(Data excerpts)

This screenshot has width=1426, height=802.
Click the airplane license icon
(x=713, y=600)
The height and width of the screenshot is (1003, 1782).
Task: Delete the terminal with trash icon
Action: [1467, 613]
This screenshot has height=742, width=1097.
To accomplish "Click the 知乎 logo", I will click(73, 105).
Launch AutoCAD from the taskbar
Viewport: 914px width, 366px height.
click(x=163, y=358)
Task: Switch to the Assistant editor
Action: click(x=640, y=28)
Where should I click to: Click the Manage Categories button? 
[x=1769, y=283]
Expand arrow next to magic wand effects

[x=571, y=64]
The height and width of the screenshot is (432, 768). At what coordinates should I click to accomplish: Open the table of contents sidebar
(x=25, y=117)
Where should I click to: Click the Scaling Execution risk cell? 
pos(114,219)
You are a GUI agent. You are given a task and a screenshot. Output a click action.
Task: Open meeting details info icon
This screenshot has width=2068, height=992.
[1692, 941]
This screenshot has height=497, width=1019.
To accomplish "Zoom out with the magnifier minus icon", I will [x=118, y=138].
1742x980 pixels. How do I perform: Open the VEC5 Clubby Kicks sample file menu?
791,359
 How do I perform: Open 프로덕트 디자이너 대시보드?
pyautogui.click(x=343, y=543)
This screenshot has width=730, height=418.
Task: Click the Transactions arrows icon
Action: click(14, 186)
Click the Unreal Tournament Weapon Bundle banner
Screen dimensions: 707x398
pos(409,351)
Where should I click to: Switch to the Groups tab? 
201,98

## What you have to do
Above are the records. Copy the lines beginning at the one that has "The height and width of the screenshot is (432, 768)." and ending with the one that has "You are a GUI", unchanged.

## Problem solution
The height and width of the screenshot is (432, 768). At what coordinates should I click to accomplish: Open the table of contents sidebar
(x=25, y=117)
Where should I click to: Click the Scaling Execution risk cell? 
pos(114,219)
You are a GUI agent. You are given a task and a screenshot. Output a click action.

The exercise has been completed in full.